Entries taken from a collection:
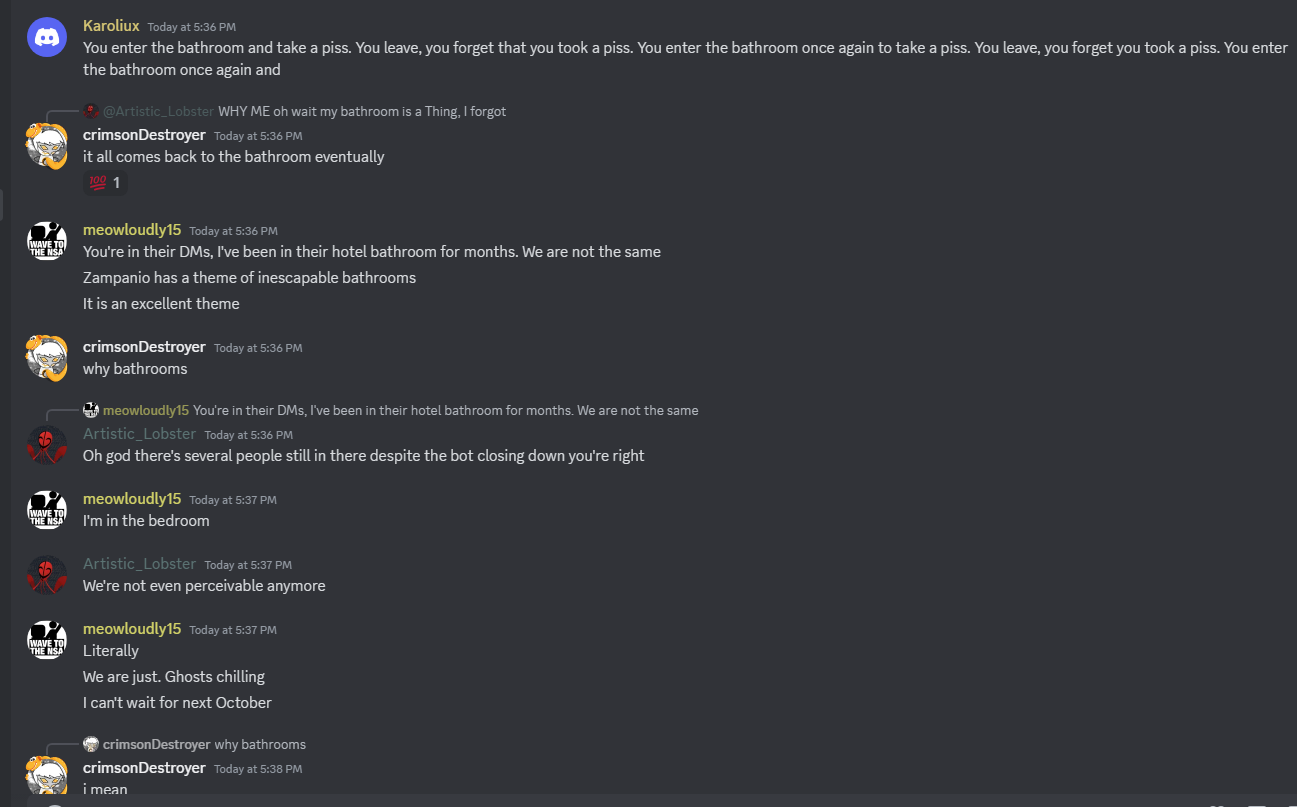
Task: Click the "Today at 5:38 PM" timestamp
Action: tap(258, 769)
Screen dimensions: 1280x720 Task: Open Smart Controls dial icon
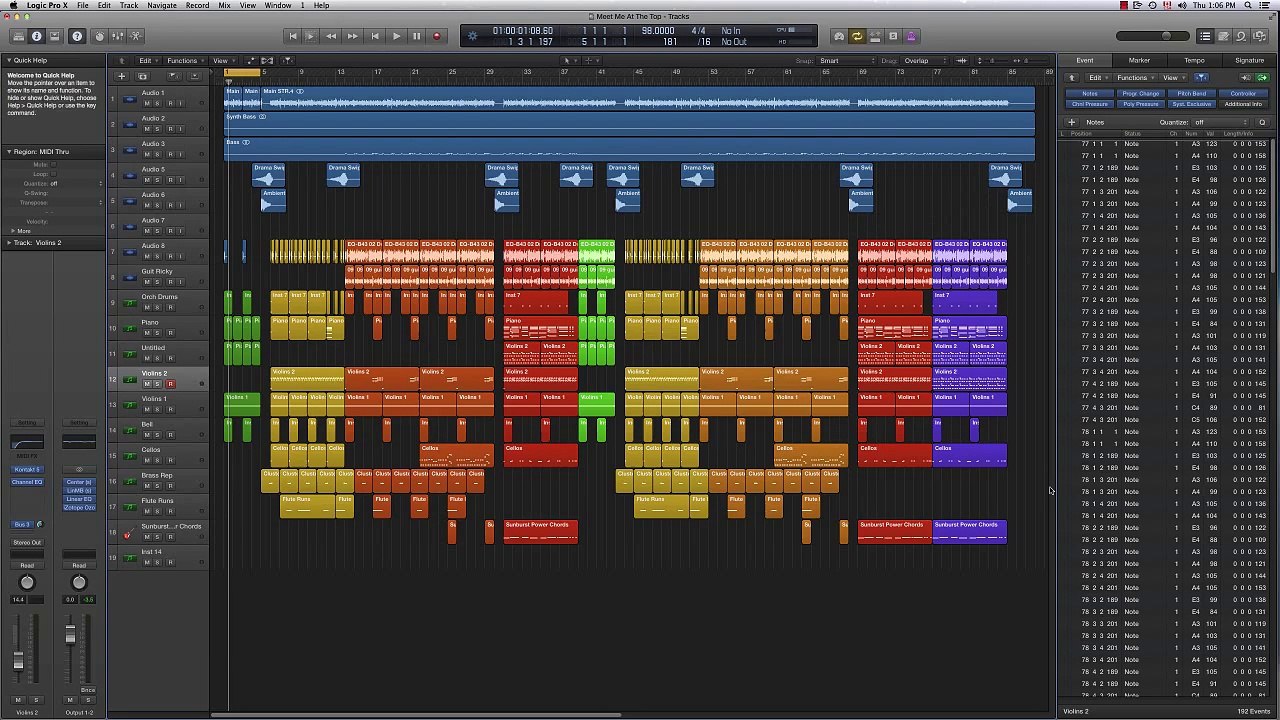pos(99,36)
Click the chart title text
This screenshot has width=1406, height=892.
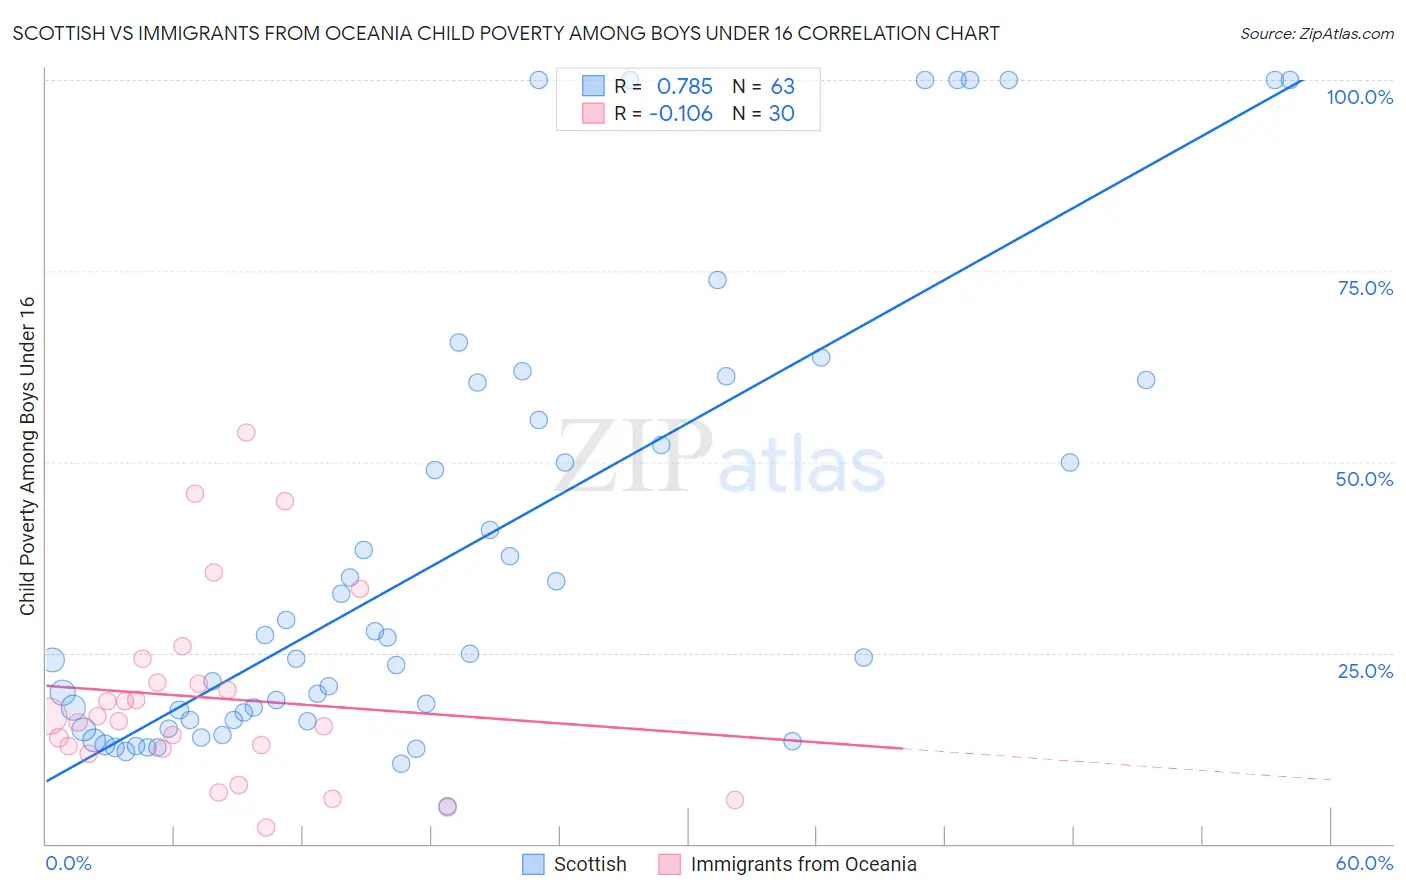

- Problem statement
The required output is every line from the one containing "Screen dimensions: 1280x720" through the last line of the records, inclusive, reproduced exactly and without pictures.

- Worked solution
Screen dimensions: 1280x720 Task: Open Smart Controls dial icon
pos(99,36)
Click the chart title text
This screenshot has width=1406, height=892.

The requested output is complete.